Em 26 de novembro de 2025, a ministra das Finanças do Reino Unido, Rachel Reeves, enfrentará um cenário complicado ao apresentar seu segundo Orçamento. A situação é tão delicada que Reeves terá que reconhecer que sua tentativa de assegurar as metas fiscais falhou, o que exigirá um novo aumento de impostos, mesmo em desacordo com compromissos de campanha. Essa necessidade foi evidenciada em seu discurso recente, onde destacou que o interesse nacional deve prevalecer sobre a conveniência política.
Problemas estruturais e a necessidade de reforma
O sistema tributário do Reino Unido é marcado por uma série de inconsistências, com a tributação de heranças, IVA e outros impostos apresentando falhas significativas. Segundo o Instituto de Estudos Fiscais (IFS), a arrecadação tributária deverá alcançar um recorde de 37,4% da renda nacional em 2026-27, embora essa cifra não seja considerada alta em comparação a outros países europeus. A falta de neutralidade e a injustiça gerada pelo código tributário têm levado a uma carga tributária desigual, onde os empregados pagam mais do que autônomos ou aposentados.

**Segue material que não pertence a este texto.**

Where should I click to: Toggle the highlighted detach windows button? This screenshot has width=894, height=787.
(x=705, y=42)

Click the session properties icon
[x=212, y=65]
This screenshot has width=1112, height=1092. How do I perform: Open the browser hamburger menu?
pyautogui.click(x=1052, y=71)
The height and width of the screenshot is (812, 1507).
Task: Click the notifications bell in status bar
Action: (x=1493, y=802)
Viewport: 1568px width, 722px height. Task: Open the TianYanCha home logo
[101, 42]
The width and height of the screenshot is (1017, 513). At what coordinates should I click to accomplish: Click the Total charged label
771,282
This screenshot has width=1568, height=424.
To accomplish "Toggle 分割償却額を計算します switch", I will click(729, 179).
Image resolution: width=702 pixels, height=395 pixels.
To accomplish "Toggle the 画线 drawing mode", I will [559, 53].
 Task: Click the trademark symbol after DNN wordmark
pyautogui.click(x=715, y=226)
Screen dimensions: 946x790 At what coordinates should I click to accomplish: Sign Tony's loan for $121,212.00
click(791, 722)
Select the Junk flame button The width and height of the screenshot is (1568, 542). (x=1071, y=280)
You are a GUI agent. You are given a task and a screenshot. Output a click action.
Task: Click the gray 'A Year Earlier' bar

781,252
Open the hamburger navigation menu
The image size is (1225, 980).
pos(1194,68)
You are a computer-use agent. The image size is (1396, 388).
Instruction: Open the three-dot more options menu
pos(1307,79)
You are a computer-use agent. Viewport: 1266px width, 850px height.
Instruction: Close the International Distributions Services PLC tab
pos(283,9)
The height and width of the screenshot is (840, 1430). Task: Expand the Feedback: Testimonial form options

Propostas para um sistema mais justo
Uma abordagem correta para melhorar a tributação foi delineada no Green Budget do IFS, que defende que atividades semelhantes devem ser tratadas de maneira similar. Além disso, a progressividade é um princípio que deve ser mantido, onde os mais ricos contribuiriam proporcionalmente mais. Exemplos de reformas incluem a eliminação de isenções injustificadas no imposto sobre valor agregado (IVA) e a reavaliação do imposto municipal, que atualmente se baseia em valores de 1991.
O caminho à frente
A ministra Reeves enfrenta o desafio de implementar reformas que, se bem-sucedidas, podem levar a uma economia mais dinâmica e eficiente. A introdução de um imposto sobre carbono poderia acelerar a transição energética, enquanto mudanças na tributação corporativa podem promover um financiamento mais estável por meio de capital próprio. Contudo, essas mudanças exigem coragem e determinação para serem executadas efetivamente, a fim de superar as distorções que caracterizam o sistema tributário britânico.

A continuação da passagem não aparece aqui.